During the five years spent by Milton at Horton, between leaving Cambridge and setting out on his travels, he did not entirely bury himself there in his classical books and poetic musings in the woods and fields. He had occasional lodgings in London, in order to cultivate music, for which he had always a great passion, to prosecute his mathematics, to procure books, to enjoy the society of his friends, among whom were many of his old college friends, and, no doubt, to perfect himself in the speaking of the French and Italian languages, which it is not to be supposed he could do at Horton. Now, however, duty as well as inclination fixed him almost wholly in London.
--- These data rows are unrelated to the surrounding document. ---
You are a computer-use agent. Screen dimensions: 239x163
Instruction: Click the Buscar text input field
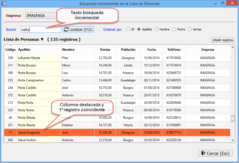point(41,29)
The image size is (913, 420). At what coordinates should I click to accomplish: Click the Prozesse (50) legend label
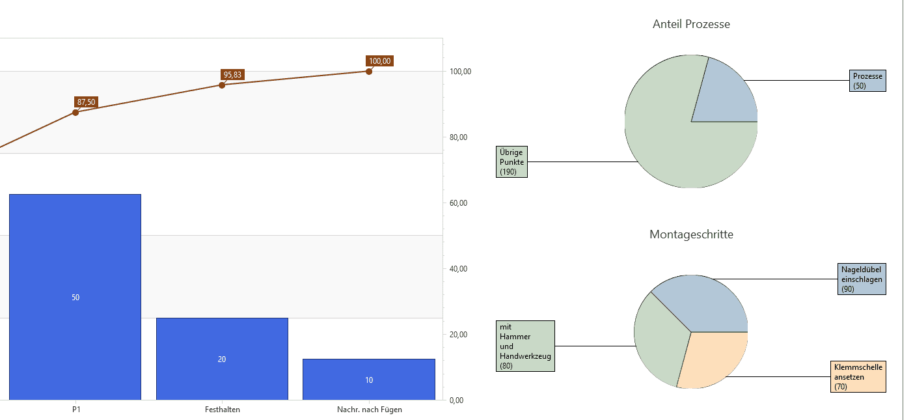867,81
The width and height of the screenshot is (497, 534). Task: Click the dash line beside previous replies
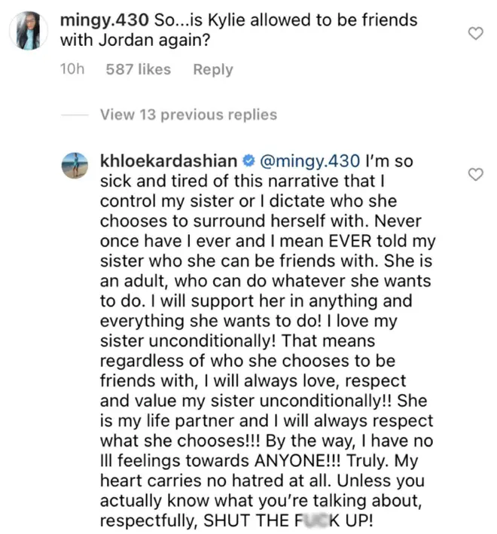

Great events were transpiring, and he felt a persuasion that he must bear his part in them. There was one circumstance which drew him for a while from the metropolis, and it was this. He became attached to a young lady in Oxfordshire, and is supposed to have made some abode in the place of her residence. "The tradition," says Todd, "that he did reside at this beautiful village of Forest Hill, near Shotover, is general, though none of his biographers assert the circumstance. Madame du Bocage, in her entertaining 'Letters concerning England,' &c., relates that, 'visiting, in June, 1750, Baron Shutz and lady, at their house near Shotover Hill, they showed me, from a small eminence, Milton's House, to which I bowed with all the reverence with which that poet's memory inspires me.'" And the same writer quotes this interesting account of the place and circumstance from a letter of Sir William Jones: "The necessary trouble of correcting the first printed sheets of my history prevented me to-day from paying a proper respect to the memory of Shakspeare, by attending his jubilee. But I resolved to do all the honor in my power to as great a poet, and set out in the morning, in company with a friend, to visit a place where Milton spent some part of his life, and where, in all probability, he composed several of his earliest compositions. It is a small village on a pleasant hill, about five miles from Oxford, called Forest Hill, because it formerly lay contiguous to a forest, which has since been cut down. The poet chose this place of retirement after his first marriage, and he describes the beauties of this retreat in that fine passage of his L'Allegro:

'Sometime walking not unseen,
By hedgerow elms, on hillocks green,—
While the plowman, near at hand,
Whistles o'er the furrowed land,
And the milkmaid singeth blithe,
And the mower whets his scythe
And every shepherd tells his tale
Under the hawthorn in the dale.
Straight mine eye hath caught new pleasures,
While the landscape round it measures;
Russet lawns, and fallows gray,
Where the nibbling flocks do stray;
Mountains, on whose barren breast
The laboring clouds do often rest;
Meadows trim with daisies pied,
Shallow brooks and rivers wide;
Towers and battlements it sees
Bosom'd high in tufted trees;
Hard by, a cottage chimney smokes
From betwixt two aged oaks,' &c.

"It was neither the proper season of the year, nor time of the day, to hear all the rural sounds, and see all the objects mentioned in this description; but, by a pleasing concurrence of circumstances, we were saluted on our approach to the village with the music of the mower and his scythe; we saw the plowman intent upon his labor, and the milkmaid returning from her country employment.